- [SHORT PROBLEM]: Could you type out every one of the records below, word for word and line for line?

- [INPUT RECORDS]:
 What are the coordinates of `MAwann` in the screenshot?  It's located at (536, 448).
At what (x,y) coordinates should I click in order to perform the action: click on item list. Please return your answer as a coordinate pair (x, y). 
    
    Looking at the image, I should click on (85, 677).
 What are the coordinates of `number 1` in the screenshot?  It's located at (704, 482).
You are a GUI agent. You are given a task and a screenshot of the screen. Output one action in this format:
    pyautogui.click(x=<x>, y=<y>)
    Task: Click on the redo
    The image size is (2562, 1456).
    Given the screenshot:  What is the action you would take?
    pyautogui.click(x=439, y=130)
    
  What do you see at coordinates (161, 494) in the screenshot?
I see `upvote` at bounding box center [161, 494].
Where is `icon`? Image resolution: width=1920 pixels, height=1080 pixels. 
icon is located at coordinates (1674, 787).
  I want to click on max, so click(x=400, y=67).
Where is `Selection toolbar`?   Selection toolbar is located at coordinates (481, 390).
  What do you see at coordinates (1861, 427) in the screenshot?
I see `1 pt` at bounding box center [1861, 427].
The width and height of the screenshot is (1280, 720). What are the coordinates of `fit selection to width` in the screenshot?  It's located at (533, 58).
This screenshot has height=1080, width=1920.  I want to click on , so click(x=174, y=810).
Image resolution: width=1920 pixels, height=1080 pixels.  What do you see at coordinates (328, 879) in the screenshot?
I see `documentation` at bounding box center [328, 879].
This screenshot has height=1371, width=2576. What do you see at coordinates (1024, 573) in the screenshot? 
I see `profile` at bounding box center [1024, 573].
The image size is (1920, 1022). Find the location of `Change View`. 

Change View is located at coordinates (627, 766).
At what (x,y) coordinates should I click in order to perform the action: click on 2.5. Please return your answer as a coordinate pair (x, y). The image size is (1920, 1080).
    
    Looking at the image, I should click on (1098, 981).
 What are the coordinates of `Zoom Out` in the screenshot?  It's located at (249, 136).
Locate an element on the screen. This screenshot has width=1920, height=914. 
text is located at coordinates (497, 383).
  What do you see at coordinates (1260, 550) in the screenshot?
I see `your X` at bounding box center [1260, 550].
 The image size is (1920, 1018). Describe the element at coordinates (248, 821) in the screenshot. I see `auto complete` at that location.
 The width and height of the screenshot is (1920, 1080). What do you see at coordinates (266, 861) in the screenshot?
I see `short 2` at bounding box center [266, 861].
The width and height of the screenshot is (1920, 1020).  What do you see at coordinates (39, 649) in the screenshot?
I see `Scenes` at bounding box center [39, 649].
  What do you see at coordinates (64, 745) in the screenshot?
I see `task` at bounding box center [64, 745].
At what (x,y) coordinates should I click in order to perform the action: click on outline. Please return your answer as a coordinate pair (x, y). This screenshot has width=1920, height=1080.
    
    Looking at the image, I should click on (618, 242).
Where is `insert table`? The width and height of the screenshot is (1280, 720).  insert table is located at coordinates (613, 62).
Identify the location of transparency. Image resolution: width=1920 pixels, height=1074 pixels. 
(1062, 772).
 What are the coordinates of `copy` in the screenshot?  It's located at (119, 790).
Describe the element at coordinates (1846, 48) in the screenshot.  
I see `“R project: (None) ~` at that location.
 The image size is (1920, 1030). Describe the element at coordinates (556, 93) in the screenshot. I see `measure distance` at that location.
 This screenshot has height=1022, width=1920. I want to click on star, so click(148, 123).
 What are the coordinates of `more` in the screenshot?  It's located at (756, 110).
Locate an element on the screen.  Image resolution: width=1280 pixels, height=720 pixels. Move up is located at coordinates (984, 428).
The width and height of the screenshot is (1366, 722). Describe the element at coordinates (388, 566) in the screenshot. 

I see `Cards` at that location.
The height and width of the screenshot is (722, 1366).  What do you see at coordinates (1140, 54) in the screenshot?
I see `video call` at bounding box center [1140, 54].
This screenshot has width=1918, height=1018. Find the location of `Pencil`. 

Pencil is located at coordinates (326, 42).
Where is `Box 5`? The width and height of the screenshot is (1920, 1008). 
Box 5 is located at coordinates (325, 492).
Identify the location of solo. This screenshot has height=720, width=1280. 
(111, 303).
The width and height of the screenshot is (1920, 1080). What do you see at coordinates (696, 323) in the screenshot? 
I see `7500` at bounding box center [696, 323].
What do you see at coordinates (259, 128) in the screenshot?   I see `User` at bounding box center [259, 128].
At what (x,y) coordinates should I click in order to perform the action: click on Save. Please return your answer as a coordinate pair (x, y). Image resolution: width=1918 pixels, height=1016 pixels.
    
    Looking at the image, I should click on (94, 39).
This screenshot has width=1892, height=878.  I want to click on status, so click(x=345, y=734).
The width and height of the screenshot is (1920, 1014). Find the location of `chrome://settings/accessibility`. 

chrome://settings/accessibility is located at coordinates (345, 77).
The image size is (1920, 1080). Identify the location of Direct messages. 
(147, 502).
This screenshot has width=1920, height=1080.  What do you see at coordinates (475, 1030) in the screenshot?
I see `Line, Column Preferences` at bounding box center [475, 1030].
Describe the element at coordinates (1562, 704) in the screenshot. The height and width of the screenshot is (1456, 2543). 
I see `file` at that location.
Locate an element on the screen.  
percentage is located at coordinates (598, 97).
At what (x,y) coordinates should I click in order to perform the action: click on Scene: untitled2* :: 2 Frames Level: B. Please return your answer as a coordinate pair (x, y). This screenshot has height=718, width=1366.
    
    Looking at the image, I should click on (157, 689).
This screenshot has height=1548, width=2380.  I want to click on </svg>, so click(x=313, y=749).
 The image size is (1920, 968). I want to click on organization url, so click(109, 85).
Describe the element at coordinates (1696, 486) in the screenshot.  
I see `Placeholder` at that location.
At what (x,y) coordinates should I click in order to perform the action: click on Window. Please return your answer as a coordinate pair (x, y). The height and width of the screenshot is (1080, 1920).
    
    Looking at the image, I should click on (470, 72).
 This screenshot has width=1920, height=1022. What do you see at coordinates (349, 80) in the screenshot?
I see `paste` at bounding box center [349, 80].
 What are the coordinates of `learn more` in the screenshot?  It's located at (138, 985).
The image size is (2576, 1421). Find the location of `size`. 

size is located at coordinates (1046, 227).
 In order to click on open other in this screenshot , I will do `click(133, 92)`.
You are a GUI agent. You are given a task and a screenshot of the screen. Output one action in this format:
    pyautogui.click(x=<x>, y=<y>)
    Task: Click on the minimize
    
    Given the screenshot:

- [THE OUTPUT]:
 What are the coordinates of `MAwann` in the screenshot?  It's located at (536, 448).
At what (x,y) coordinates should I click in order to perform the action: click on item list. Please return your answer as a coordinate pair (x, y). 
    
    Looking at the image, I should click on (85, 677).
 What are the coordinates of `number 1` in the screenshot?  It's located at (704, 482).
You are a GUI agent. You are given a task and a screenshot of the screen. Output one action in this format:
    pyautogui.click(x=<x>, y=<y>)
    Task: Click on the redo
    The image size is (2562, 1456).
    Given the screenshot:  What is the action you would take?
    pyautogui.click(x=439, y=130)
    
  What do you see at coordinates (161, 494) in the screenshot?
I see `upvote` at bounding box center [161, 494].
Where is `icon`? Image resolution: width=1920 pixels, height=1080 pixels. 
icon is located at coordinates (1674, 787).
  I want to click on max, so click(x=400, y=67).
Where is `Selection toolbar`?   Selection toolbar is located at coordinates (481, 390).
  What do you see at coordinates (1861, 427) in the screenshot?
I see `1 pt` at bounding box center [1861, 427].
The width and height of the screenshot is (1280, 720). What are the coordinates of `fit selection to width` in the screenshot?  It's located at (533, 58).
This screenshot has height=1080, width=1920.  I want to click on , so click(x=174, y=810).
Image resolution: width=1920 pixels, height=1080 pixels.  What do you see at coordinates (328, 879) in the screenshot?
I see `documentation` at bounding box center [328, 879].
This screenshot has height=1371, width=2576. What do you see at coordinates (1024, 573) in the screenshot? 
I see `profile` at bounding box center [1024, 573].
The image size is (1920, 1022). Find the location of `Change View`. 

Change View is located at coordinates (627, 766).
At what (x,y) coordinates should I click in order to perform the action: click on 2.5. Please return your answer as a coordinate pair (x, y). The image size is (1920, 1080).
    
    Looking at the image, I should click on (1098, 981).
 What are the coordinates of `Zoom Out` in the screenshot?  It's located at (249, 136).
Locate an element on the screen. This screenshot has width=1920, height=914. 
text is located at coordinates (497, 383).
  What do you see at coordinates (1260, 550) in the screenshot?
I see `your X` at bounding box center [1260, 550].
 The image size is (1920, 1018). Describe the element at coordinates (248, 821) in the screenshot. I see `auto complete` at that location.
 The width and height of the screenshot is (1920, 1080). What do you see at coordinates (266, 861) in the screenshot?
I see `short 2` at bounding box center [266, 861].
The width and height of the screenshot is (1920, 1020).  What do you see at coordinates (39, 649) in the screenshot?
I see `Scenes` at bounding box center [39, 649].
  What do you see at coordinates (64, 745) in the screenshot?
I see `task` at bounding box center [64, 745].
At what (x,y) coordinates should I click in order to perform the action: click on outline. Please return your answer as a coordinate pair (x, y). This screenshot has width=1920, height=1080.
    
    Looking at the image, I should click on (618, 242).
Where is `insert table`? The width and height of the screenshot is (1280, 720).  insert table is located at coordinates (613, 62).
Identify the location of transparency. Image resolution: width=1920 pixels, height=1074 pixels. 
(1062, 772).
 What are the coordinates of `copy` in the screenshot?  It's located at (119, 790).
Describe the element at coordinates (1846, 48) in the screenshot.  
I see `“R project: (None) ~` at that location.
 The image size is (1920, 1030). Describe the element at coordinates (556, 93) in the screenshot. I see `measure distance` at that location.
 This screenshot has height=1022, width=1920. I want to click on star, so click(148, 123).
 What are the coordinates of `more` in the screenshot?  It's located at (756, 110).
Locate an element on the screen.  Image resolution: width=1280 pixels, height=720 pixels. Move up is located at coordinates (984, 428).
The width and height of the screenshot is (1366, 722). Describe the element at coordinates (388, 566) in the screenshot. 

I see `Cards` at that location.
The height and width of the screenshot is (722, 1366).  What do you see at coordinates (1140, 54) in the screenshot?
I see `video call` at bounding box center [1140, 54].
This screenshot has width=1918, height=1018. Find the location of `Pencil`. 

Pencil is located at coordinates (326, 42).
Where is `Box 5`? The width and height of the screenshot is (1920, 1008). 
Box 5 is located at coordinates (325, 492).
Identify the location of solo. This screenshot has height=720, width=1280. 
(111, 303).
The width and height of the screenshot is (1920, 1080). What do you see at coordinates (696, 323) in the screenshot? 
I see `7500` at bounding box center [696, 323].
What do you see at coordinates (259, 128) in the screenshot?   I see `User` at bounding box center [259, 128].
At what (x,y) coordinates should I click in order to perform the action: click on Save. Please return your answer as a coordinate pair (x, y). Image resolution: width=1918 pixels, height=1016 pixels.
    
    Looking at the image, I should click on (94, 39).
This screenshot has width=1892, height=878.  I want to click on status, so click(x=345, y=734).
The width and height of the screenshot is (1920, 1014). Find the location of `chrome://settings/accessibility`. 

chrome://settings/accessibility is located at coordinates (345, 77).
The image size is (1920, 1080). Identify the location of Direct messages. 
(147, 502).
This screenshot has width=1920, height=1080.  What do you see at coordinates (475, 1030) in the screenshot?
I see `Line, Column Preferences` at bounding box center [475, 1030].
Describe the element at coordinates (1562, 704) in the screenshot. The height and width of the screenshot is (1456, 2543). 
I see `file` at that location.
Locate an element on the screen.  
percentage is located at coordinates (598, 97).
At what (x,y) coordinates should I click in order to perform the action: click on Scene: untitled2* :: 2 Frames Level: B. Please return your answer as a coordinate pair (x, y). This screenshot has height=718, width=1366.
    
    Looking at the image, I should click on (157, 689).
This screenshot has height=1548, width=2380.  I want to click on </svg>, so click(x=313, y=749).
 The image size is (1920, 968). I want to click on organization url, so click(109, 85).
Describe the element at coordinates (1696, 486) in the screenshot.  
I see `Placeholder` at that location.
At what (x,y) coordinates should I click in order to perform the action: click on Window. Please return your answer as a coordinate pair (x, y). The height and width of the screenshot is (1080, 1920).
    
    Looking at the image, I should click on (470, 72).
 This screenshot has width=1920, height=1022. What do you see at coordinates (349, 80) in the screenshot?
I see `paste` at bounding box center [349, 80].
 What are the coordinates of `learn more` in the screenshot?  It's located at (138, 985).
The image size is (2576, 1421). Find the location of `size`. 

size is located at coordinates (1046, 227).
 In order to click on open other in this screenshot , I will do `click(133, 92)`.
You are a GUI agent. You are given a task and a screenshot of the screen. Output one action in this format:
    pyautogui.click(x=<x>, y=<y>)
    Task: Click on the minimize
    
    Given the screenshot:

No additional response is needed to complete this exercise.